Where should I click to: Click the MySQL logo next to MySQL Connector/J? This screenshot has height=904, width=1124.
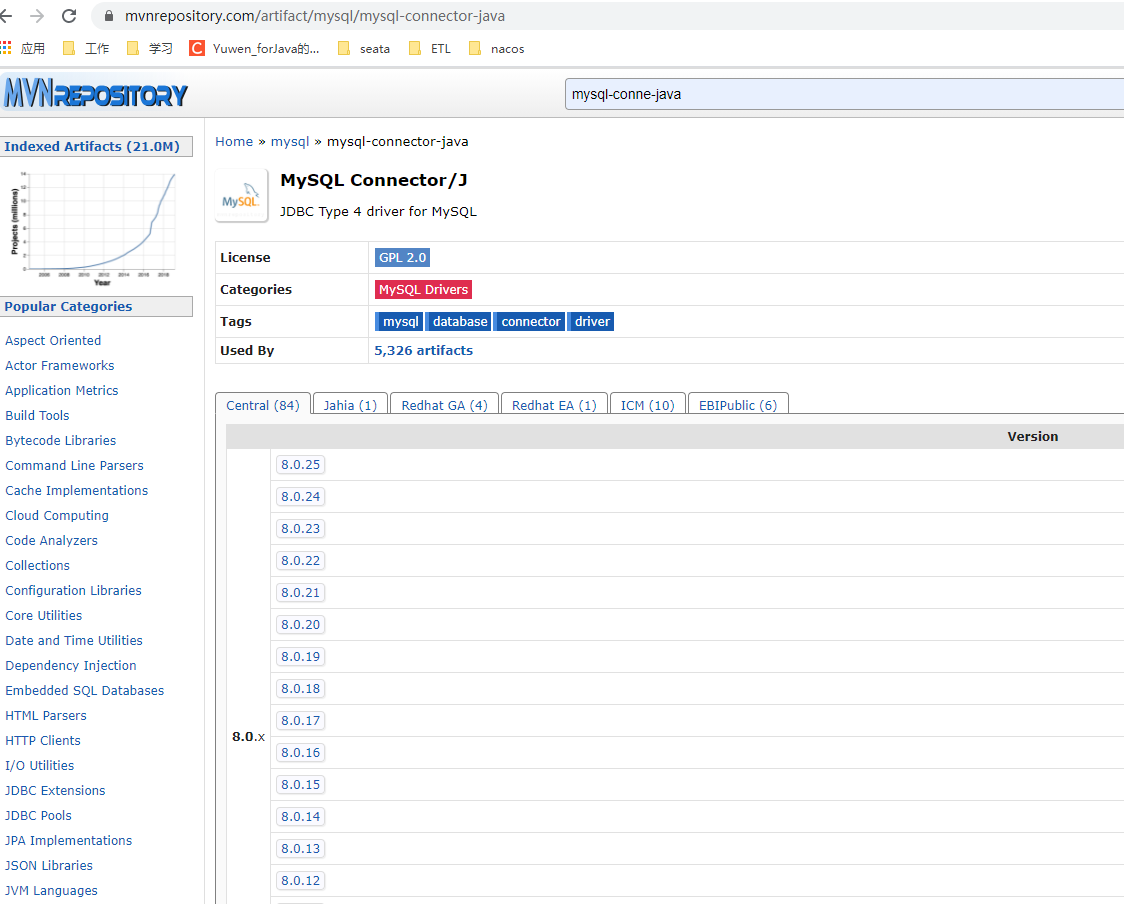(240, 194)
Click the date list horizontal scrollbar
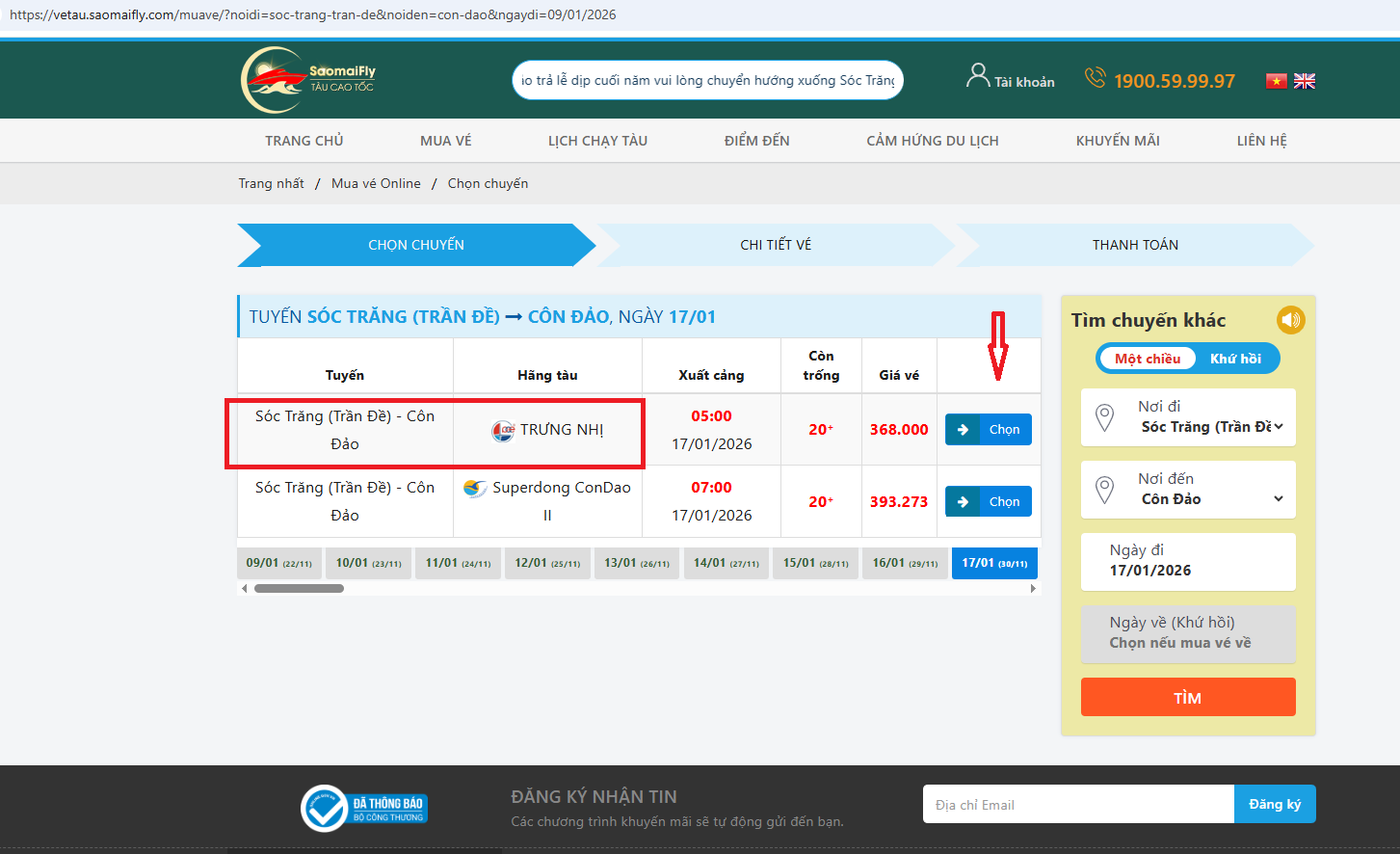 [x=300, y=588]
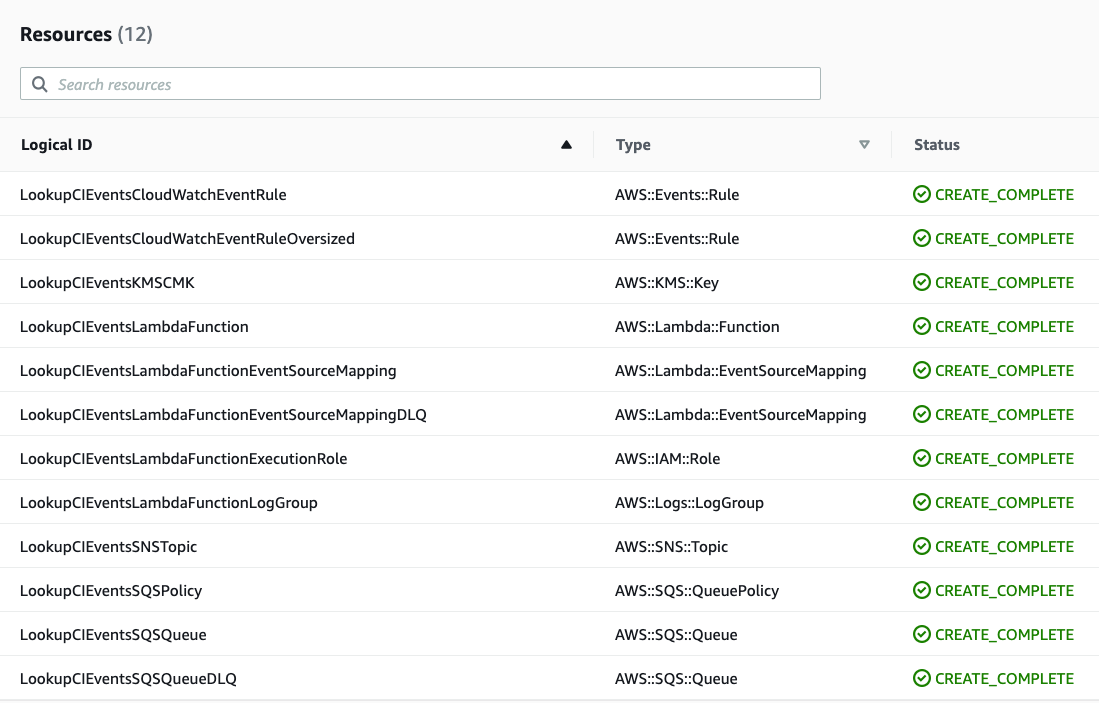Click the status icon on LookupCIEventsSQSQueueDLQ row
1099x703 pixels.
point(921,678)
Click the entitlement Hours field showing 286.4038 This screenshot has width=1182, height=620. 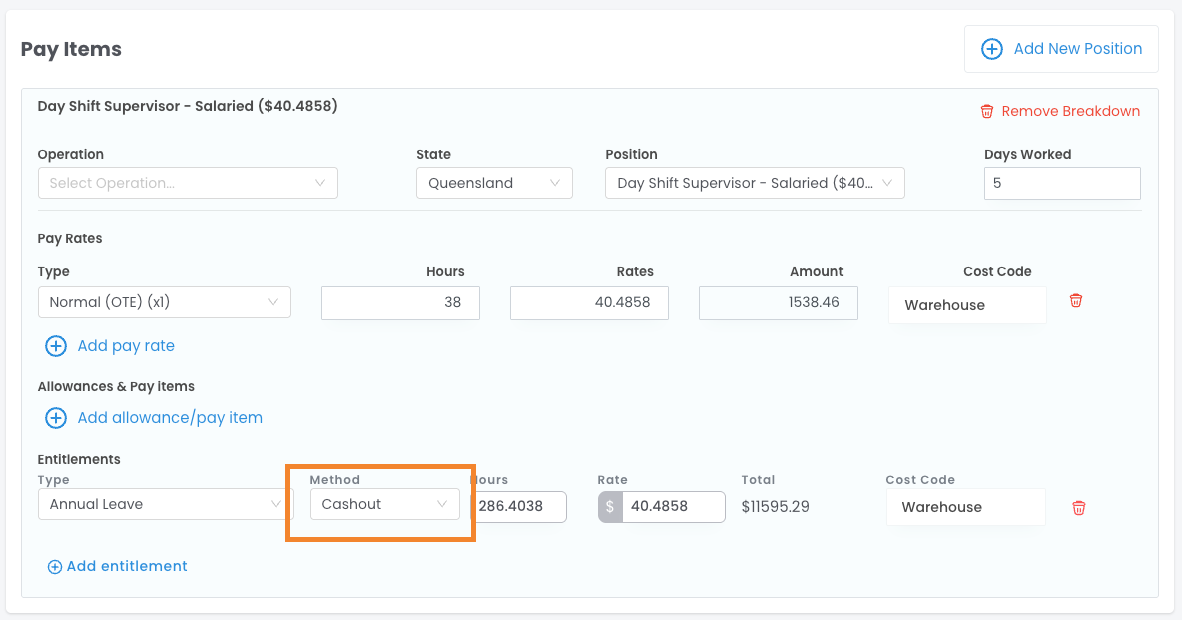click(x=518, y=507)
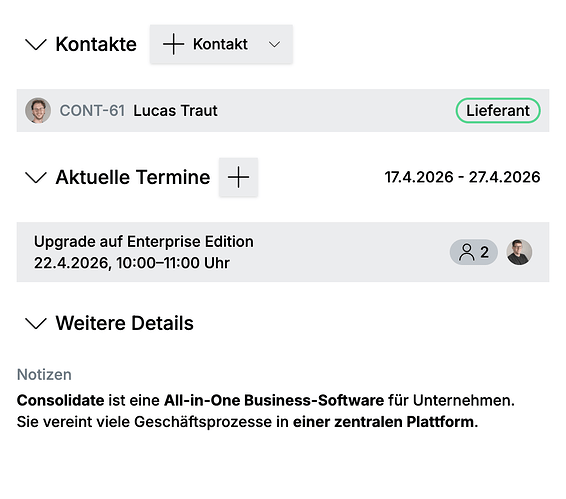Click the plus icon in Kontakt button
Viewport: 566px width, 499px height.
[x=174, y=44]
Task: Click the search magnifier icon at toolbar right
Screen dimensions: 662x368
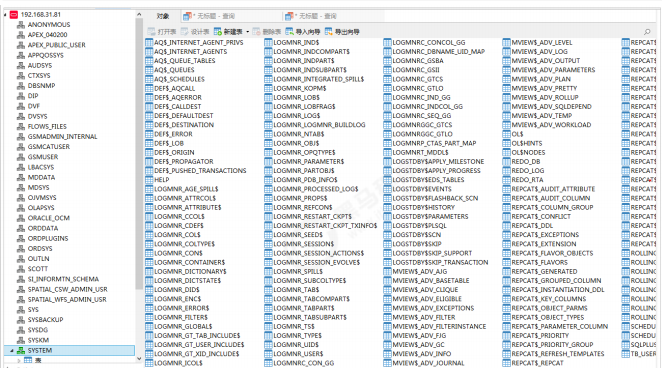Action: point(647,32)
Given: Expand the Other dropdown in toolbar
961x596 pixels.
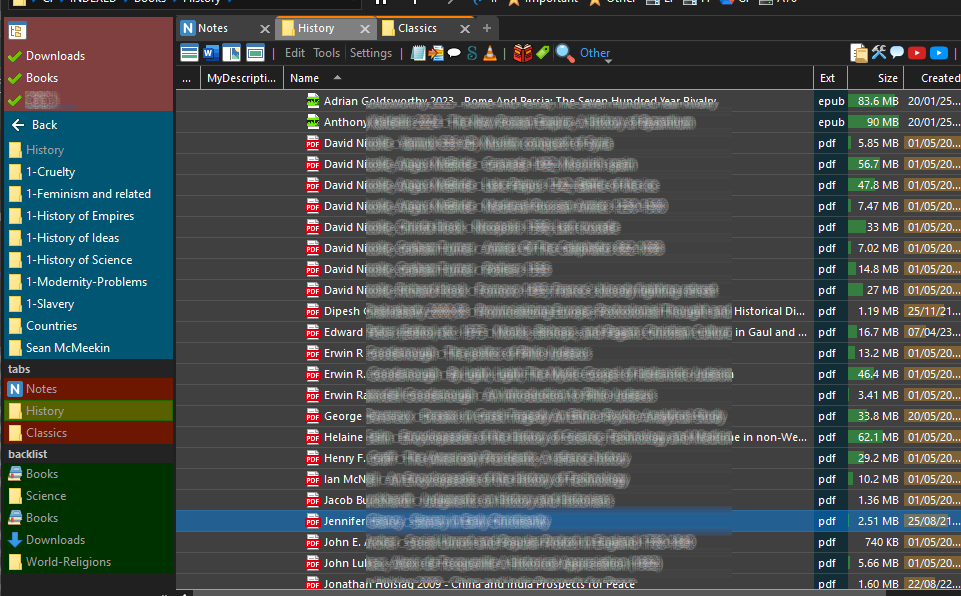Looking at the screenshot, I should click(595, 53).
....
• [WHAT THE TASK ASKS]:
Please identify each line in the records above that contains the word "toolbar" and copy those lines.

• [SOLUTION]:
Task: Click the search magnifier icon at toolbar right
Given: Expand the Other dropdown in toolbar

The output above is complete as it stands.